→ Exercises to complete:
**a.** Translate this sentence from the Castle Theatre history into Spanish: "In 1923 the Castle was taken over by Clarence Irvin, who had been operating other theaters in Bloomington for more than a decade."
**b.** Copy out word for word the portion of the Castle Theatre history that begins at the words "The February 19, 1916, issue" and stops after the words "than a decade.".
**c.** According to the Castle Theatre history, what was Bloomington's license fee for "Opera Houses"?
### Document text ###
The February 19, 1916, issue of The Moving Picture World ran an article about the opening of the Castle Theatre, which can be read in this Google Books scan. The theater was built by C. U. Williams, a Bloomington businessman who, along with being involved in various other enterprises, was a well-known publisher of picture postcards.
The Castle Theatre was part of the headquarters building of C. U. Williams & Son, and was originally operated under lease by William R. Lyon (or Lyons) and Delmar Schnepp. In 1923 the Castle was taken over by Clarence Irvin, who had been operating other theaters in Bloomington for more than a decade.
Many sources on the Internet claim that the Castle was originally a Balaban & Katz house, but it appears that B&K only became involved in the operation later. I’ve found references to the Castle being a B&K house by 1927. It was still being operated by B&K in 1949 according to this list on the Balaban & Katz Foundation’s web site.
This house was not the first Bloomington theater to have the name Castle. An earlier house of that name was under construction in 1904, when it was a subject of a petition from its owner that was read at the November 4 meeting of the Bloomington City Council. Mr. J. G. Gillingham was petitioning the Council to consider lowering the license fee for his theater, which he said would present vaudeville at low prices. Bloomington’s license fee for “Opera Houses” was $200 a year.
The petition notes that the Castle Theatre would be located in a remodeled building at the corner of Washington and East Streets, though it doesn’t specify which corner. The Majestic Theatre would open at the southwest corner of that intersection in 1910, and the Castle was still in operation at that time, so it was one of the other corners. I’ve been unable to discover whether or not it continued operating under a different name after this Castle Theatre opened in 1916.
CLARENCE IRVIN was the main theatre operator in Bloomington, Illinois and all of his houses were in partnership with Balaban and Katz and later ABC Paramount!
### Data excerpt ###
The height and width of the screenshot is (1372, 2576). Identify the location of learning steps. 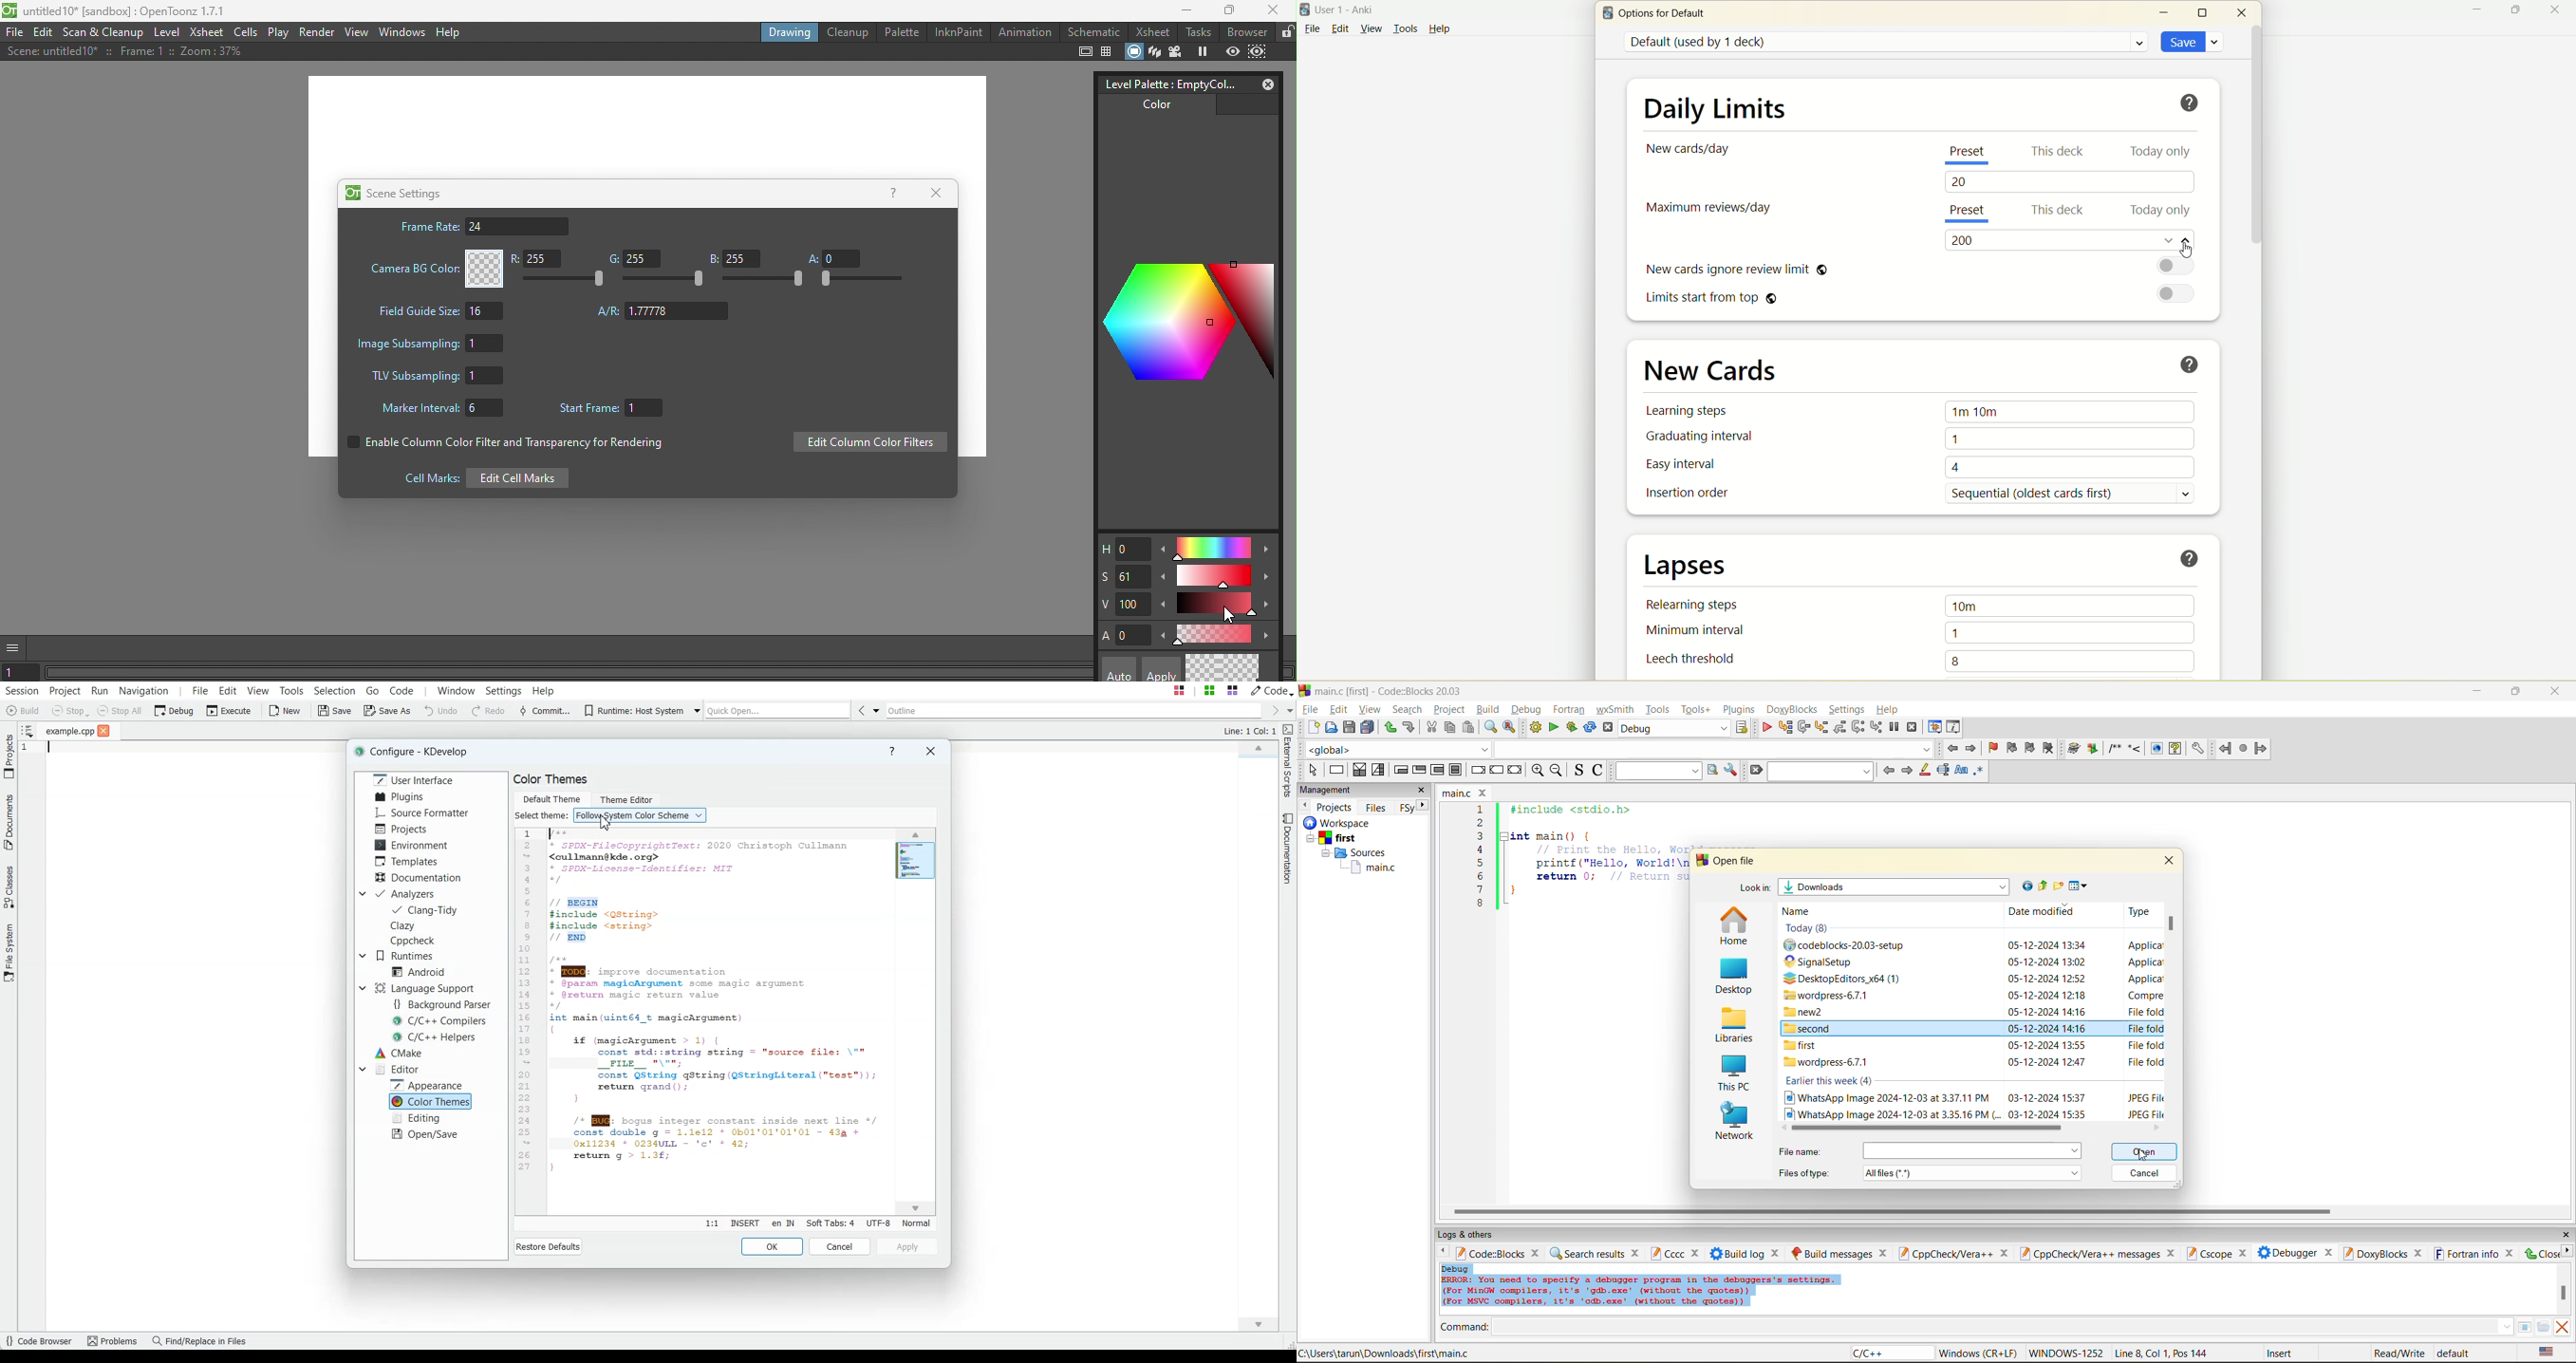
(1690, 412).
###
→ Correct answers:
**a.** En 1923, el Castle pasó a manos de Clarence Irvin, que llevaba más de una década administrando otros teatros en Bloomington.

**b.**
The February 19, 1916, issue of The Moving Picture World ran an article about the opening of the Castle Theatre, which can be read in this Google Books scan. The theater was built by C. U. Williams, a Bloomington businessman who, along with being involved in various other enterprises, was a well-known publisher of picture postcards.
The Castle Theatre was part of the headquarters building of C. U. Williams & Son, and was originally operated under lease by William R. Lyon (or Lyons) and Delmar Schnepp. In 1923 the Castle was taken over by Clarence Irvin, who had been operating other theaters in Bloomington for more than a decade.

**c.** $200 a year.